“Whither the Chicago artist?” It wasn’t the first thing that the Renaissance Society’s curator, Hamza Walker, said during a roundtable on the subject, but it was the question at hand. A spirited discussion with an artist, a critic, and three curators didn’t arrive at a coherent answer, though it provoked some earnest debate and a lot of mud-slinging at New York and Los Angeles, those Babylons of commerce. Walker opened by noting that the late ‘90s hemorrhage of talent out of Chicago had ebbed, and that while major galleries had closed, new ones had opened, and there was “excitement on the city’s margins.” Against this backdrop, Walker sought opinions on whether, as he put it, “Chicago is really a geographical designation with stylistic connotations.”
For Philip Von Zweck, an artist best known for the eponymous gallery he ran out of his living room, the term “Chicago artist” didn’t have much resonance, and it certainly wasn’t something he’d thought about until he was invited to participate in the panel. Nevertheless, he had the best insight–“I don’t know what a Chicago artist is, but I don’t want to be reduced to it.” He also pointed out that in the internet era, it’s easy to participate in artistic dialogue with people in Israel or Mexico.

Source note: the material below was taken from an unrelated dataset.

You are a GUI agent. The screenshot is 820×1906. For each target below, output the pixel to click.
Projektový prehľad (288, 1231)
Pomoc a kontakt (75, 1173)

Walker aside, the panel’s curatorial bloc didn’t seem to care. Elizabeth Chodos from ThreeWalls, a non-profit gallery and arts organization, focused intently on what makes art a difficult career in Chicago and what she’s done to help artists develop their careers with career-boosting efforts to enhance exposure and generate visibility. Most memorably: “I think Chicago’s a really interesting place from an arts administrative perspective.” Lynne Warren of the Museum of Contemporary Art did address the label of “Chicago artist,” pointing out that it’s convenient for the people who don’t have to wear it. Mostly, she celebrated the “craftsmanship” and work ethic of Chicago artists, apparently in contrast to the art fair-dominating cliques of well-networked slobs.
For the Hyde Park Art Center’s Chuck Thurow, that craftsmanship wasn’t merely tangible but quantifiable, though he was mostly interested in decrying the coasts’ stifling, anti-experimental attitudes and lack of cheap studios or “rough spaces.” In his defense, he was cheerful in admitting that he’d never lived in New York or Los Angeles. Alas, talking about his own job–“recognizing patterns” in the sea of new works–didn’t leave him much time for talking about whether Chicago was home to any stylistic patterns, aside from that mysterious craftsmanship business again.
Paul Klein spoke with the barbed languidity of a good professor, appropriately punctuated with barrages of name-dropping, semi-relevant asides (ever notice the connections between upper-middle class Judaism, psychotherapy, and Surrealism?) and a very, very long and multidisciplinary view of Chicago’s art community (such, such were the joys of the School of the Art Institute of Chicago’s desegregated 1913 graduating class.) As for the Chicago artist, Klein didn’t think stylistic regionalism was a contemporary phenomenon, though he extolled the town’s blue-collar history, which apparently encourages artists to remain true to their convictions.
Though it’s hard to believe that every SAIC MFA ’08 who packed their bags for the coasts is really a spineless mercenary, it’s undeniable that Chicago’s art community doesn’t punch at New York’s or Los Angeles’s weight. Accordingly, there was a fair bit of soul-searching for an explanation. Chodos, Warren, and Thurow reached something of a consensus in decrying Chicago’s insufficient spaces, patrons, or “high-circulation critical press.” Though none of the panel was anything but thrilled with the caliber of Chicago art production, a churl might ask if the problem was not a dearth of spaces, patrons, and press, but perhaps a surfeit of artists. That, perhaps, is an issue for another roundtable.